What’s the entry-level salary for tree trimmers and pruners in Utah?
The 10th-percentile wage — what new tree trimmers and pruners typically earn — is $52K/year. Take-home on that works out to about $3,124/month. At HUD’s $1,350/month FMR, rent would take 43% of that take-home — above the 30% guideline, so a 1-bedroom or shared housing is likely necessary starting out.
Is tree trimmers and pruner a high-paying job in Utah?
Local pay is 12% above the national median — $57K here vs. $51K nationally.
How does Utah compare to the national average for tree trimmers and pruners?
Utah pays $57K median vs. the U.S. average of $51K — that’s +12%. After adjusting for local cost of living (RPP 98.54), the purchasing-power equivalent is $58K — still ahead of the national median.

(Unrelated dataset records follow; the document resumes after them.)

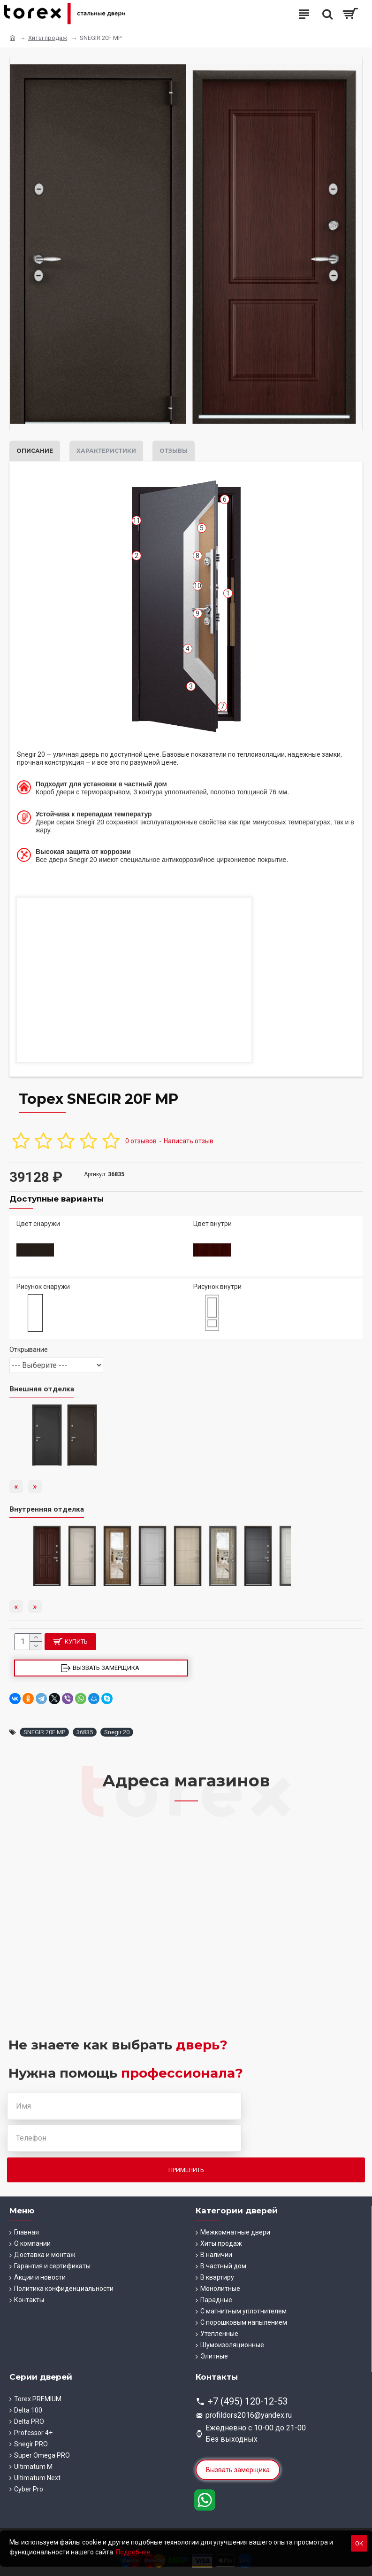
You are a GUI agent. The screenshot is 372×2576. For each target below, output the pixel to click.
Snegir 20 (116, 1732)
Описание (34, 450)
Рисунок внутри (217, 1286)
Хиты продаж (47, 37)
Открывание (28, 1349)
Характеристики (106, 450)
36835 (84, 1732)
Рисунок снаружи (43, 1286)
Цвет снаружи (38, 1223)
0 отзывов (141, 1141)
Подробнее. (134, 2552)
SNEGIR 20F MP (44, 1732)
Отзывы (173, 450)
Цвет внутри (212, 1223)
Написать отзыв (188, 1141)
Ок (359, 2543)
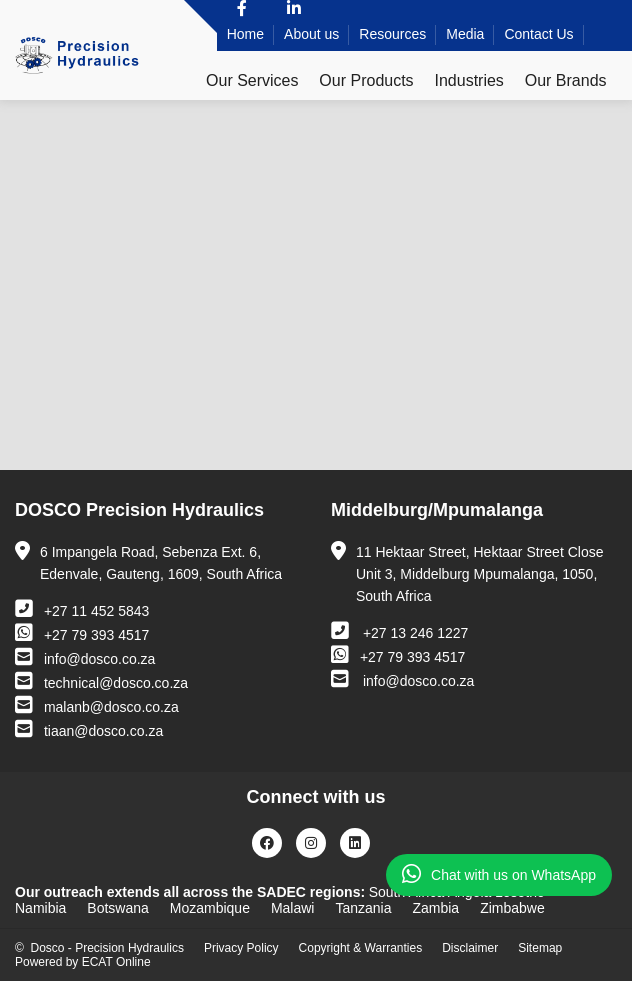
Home (245, 34)
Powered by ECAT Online (83, 962)
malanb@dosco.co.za (97, 705)
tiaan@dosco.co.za (89, 729)
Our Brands (566, 80)
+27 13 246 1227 (399, 631)
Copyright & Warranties (361, 948)
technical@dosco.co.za (101, 681)
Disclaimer (470, 948)
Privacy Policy (241, 948)
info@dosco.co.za (85, 657)
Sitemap (540, 948)
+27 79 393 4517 (82, 633)
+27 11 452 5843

How much do tree trimmers and pruners make in Utah?
The median is $56,890 a year, that works out to about $27 an hour. But the range is wide: entry-level workers start around $52,070, and experienced tree trimmers and pruners can clear $71,260. These are BLS numbers, based on employer-reported data, not self-reported surveys.
Is $57K enough to live in Utah?
On that salary, you'd take home roughly $3,759/month after taxes. A 2-bedroom here rents for about $1,350/month, which eats 35.9% of your paycheck. That's above the 30% rule of thumb, housing will be a stretch at the median salary, though you can manage with roommates or a smaller place.
How far does a tree trimmers and pruners salary go in Utah?
Utah has a Regional Price Parity of 98.54 (100 is the national average). That's below average, your money stretches further here than the raw salary number suggests. After cost-of-living adjustment, the median tree trimmers and pruners salary is worth about $57,733 in national-average purchasing power.
Where do tree trimmers and pruners get paid the most?
The table above ranks every state by median pay for this role. Keep in mind that the highest-paying states tend to have the highest costs of living, so the top salary doesn't always mean the most money in your pocket.